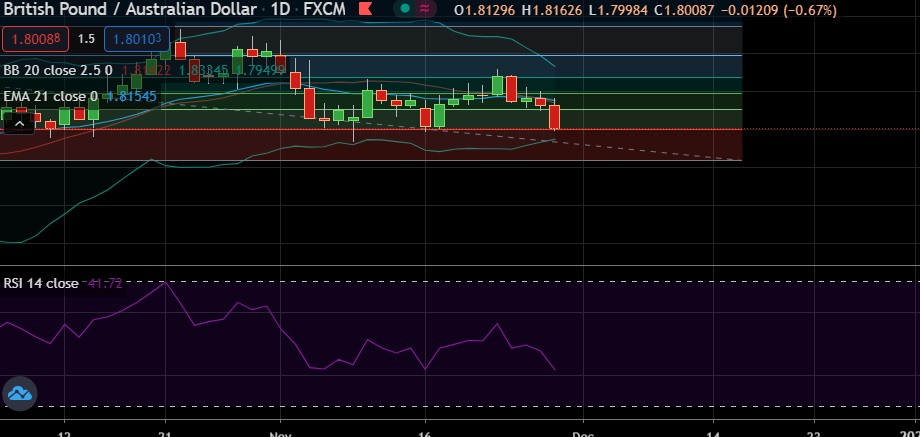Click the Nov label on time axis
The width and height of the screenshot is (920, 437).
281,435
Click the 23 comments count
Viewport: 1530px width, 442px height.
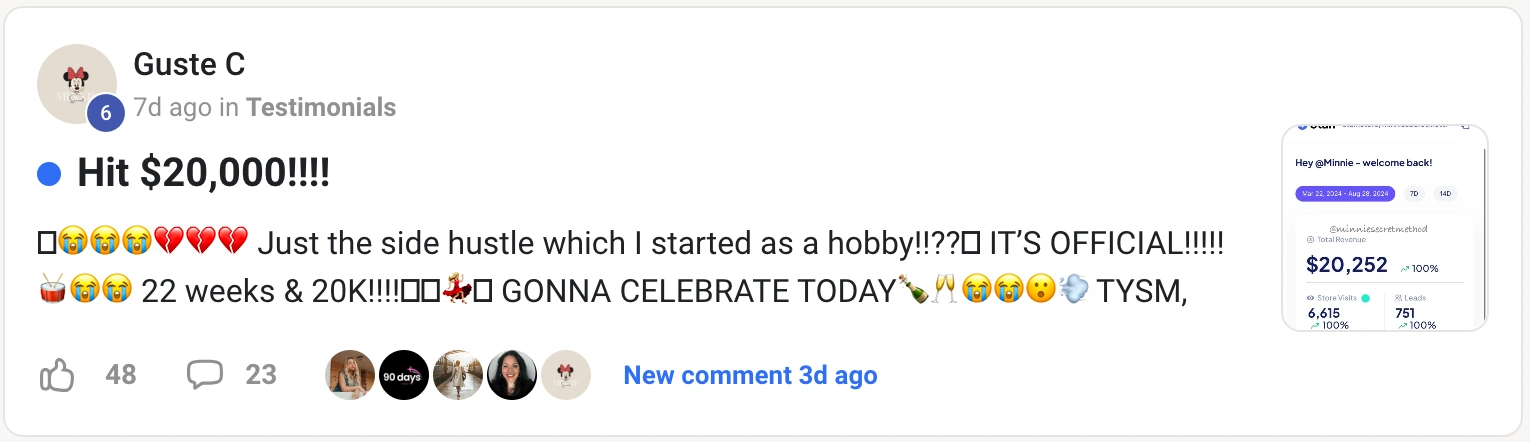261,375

* **Work to complete**
Copy out exactly the lines between the line containing "Click the 23 comments count" and the end of the entries, including both, and leave the pictures behind.

* **Result below**
Click the 23 comments count
Viewport: 1530px width, 442px height.
261,375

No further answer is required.